Un grandissimo campione racconta il suo dramma personale: nonostante le sue vittorie e la fama in tutto il mondo stava per farlo
Grandi campioni, ma in fondo uomini e donne sole, lo abbiamo capito sempre di più con il tempo. Il mondo dello sport è un insieme di atleti, di risultati e di primati. Anche chi ne ottiene in serie, però, può essere fragile al punto da pensare al suicidio.
Ultimamente sta succedendo sempre più spesso anche nel mondo del nuoto e la scorsa primavera abbiamo dovuto registrare uno stop clamoroso. In pochi mesi nel 2022 ci sono stati i Mondiali di Budapest, gli Europei di Roma e i Mondiali in vasca corta a Melbourne. Sette mesi intensi tra allenamenti e gare, senza dimenticare quello che era già successo un anno prima con le Olimpiadi posticipate per la prima volta nella storia.
Poi ancora i Mondiali di Fukuoka la scorsa estate, gli Europei in vasca corta che arriveranno a dicembre. E di nuovo una rassegna iridata anticipata a febbraio 2024 a Doha, più le Olimpiadi del prossimo luglio a Parigi.
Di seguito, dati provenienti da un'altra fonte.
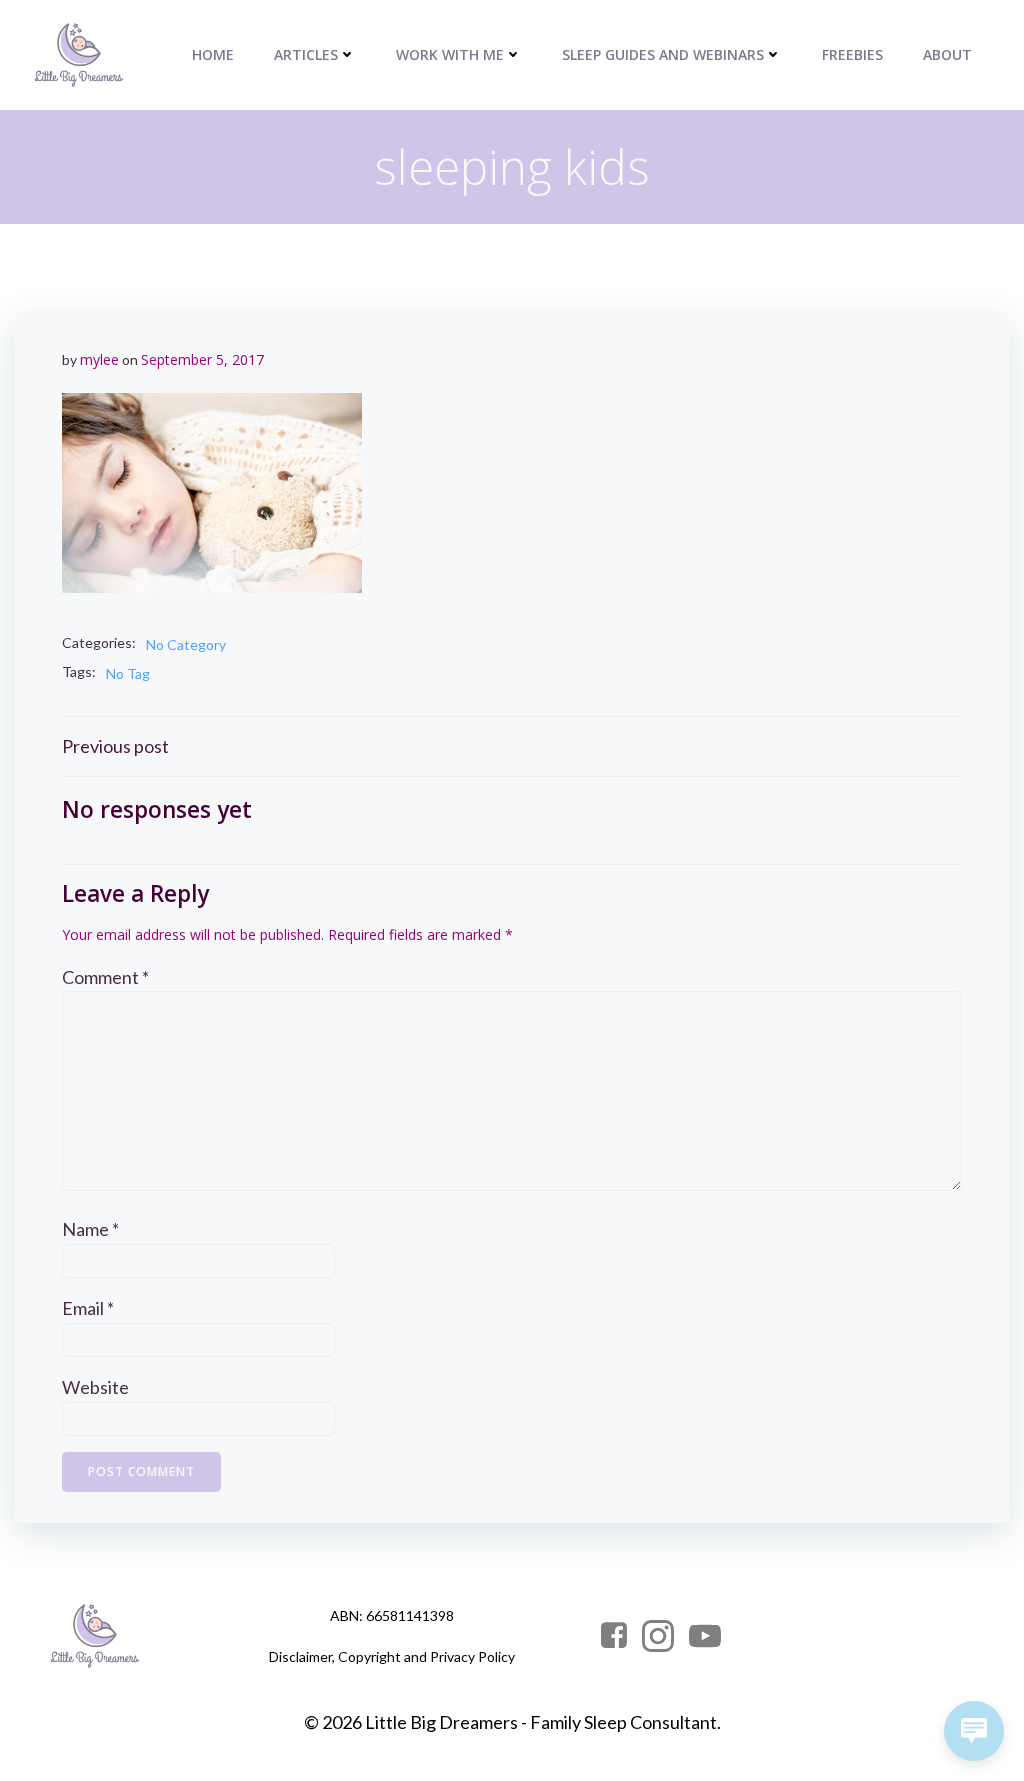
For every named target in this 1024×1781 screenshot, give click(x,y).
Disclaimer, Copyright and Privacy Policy (392, 1656)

Non tutti hanno saputo reggere la pressione fisica e psicologica, perché c’è chi sta gareggiando ad altissimi livelli da più di dieci anni e ha chiesto a gran voce una pausa. Come Adam Peaty, che avrebbe dovuto sfidare Nicolò Martinenghi in Giappone ma non è stato così.
Il campione britannico ha riscritto i libri della rana con numeri impressionanti. Ha vinto tre ori e due argenti ai Giochi Olimpici, otto medaglie d’oro ai Mondiali e ben 16 agli Europei. E poi ci sono i crono, come il suo record del mondo nei 100 rana. Dopo le Olimpiadi di Tokyo 2020 per lui è come se si fosse spenta la luce, tra problemi fisici che lo hanno limitato costringendolo a saltare appuntamenti importanti, e voglia di riposarsi.
Scioccante rivelazione di una leggenda dello sport, non aveva più voglia di vivere
Prima dei Mondiali in Giappone, come una mazzata è arrivato il suo forfait. Peaty aveva deciso di smettere con gli allenamenti e nessuno sa dire quando tornerà in vasca per lottare contro il cronometro e i suoi avversari. Ha spiegato in pochi sanno capire cosa significano veramente le vittorie e il successo nella testa di un atleta. E non sanno quale tipo di pressione si genera all’esterno, ma anche dentro di sé.
Così la mente è tornata a quello che prima di lui aveva vissuto sulla sua pelle anche un altri grandissimo della vasca, anche più grande di lui. Perché Michael Phelps ha messo insieme 28 medaglie ai Giochi Olimpici e 23 di queste sono state d’oro, più tutti i titoli mondiali individuali e in staffetta conquistati per gli Stati Uniti.
Eppure anche lui ha rischiato di soccombere alla pressione. Lo ha raccontato ancora una volta negli ultimi giorni, ospite del World Business Forum. Nel 2004 un primo accenno di depressione molto forte che è tornata dieci anni dopo. Gli era passata la voglia di vivere, così non si nutriva e ha dovuto affrontare un percorso in un centro di recupero mentale.
Un lungo cammino che gli è servito per ritrovare autostima e uscire dal suo buco: “Ho anche pensato al suicidio e voglio aiutare queste persone. C’è la luce alla fine del tunnel. Parlare di questi problemi mi ha salvato la vita”. E oggi si sta adoperando per portare la sua esperienza a vantaggio di cui deve affrontare gli stessi demoni.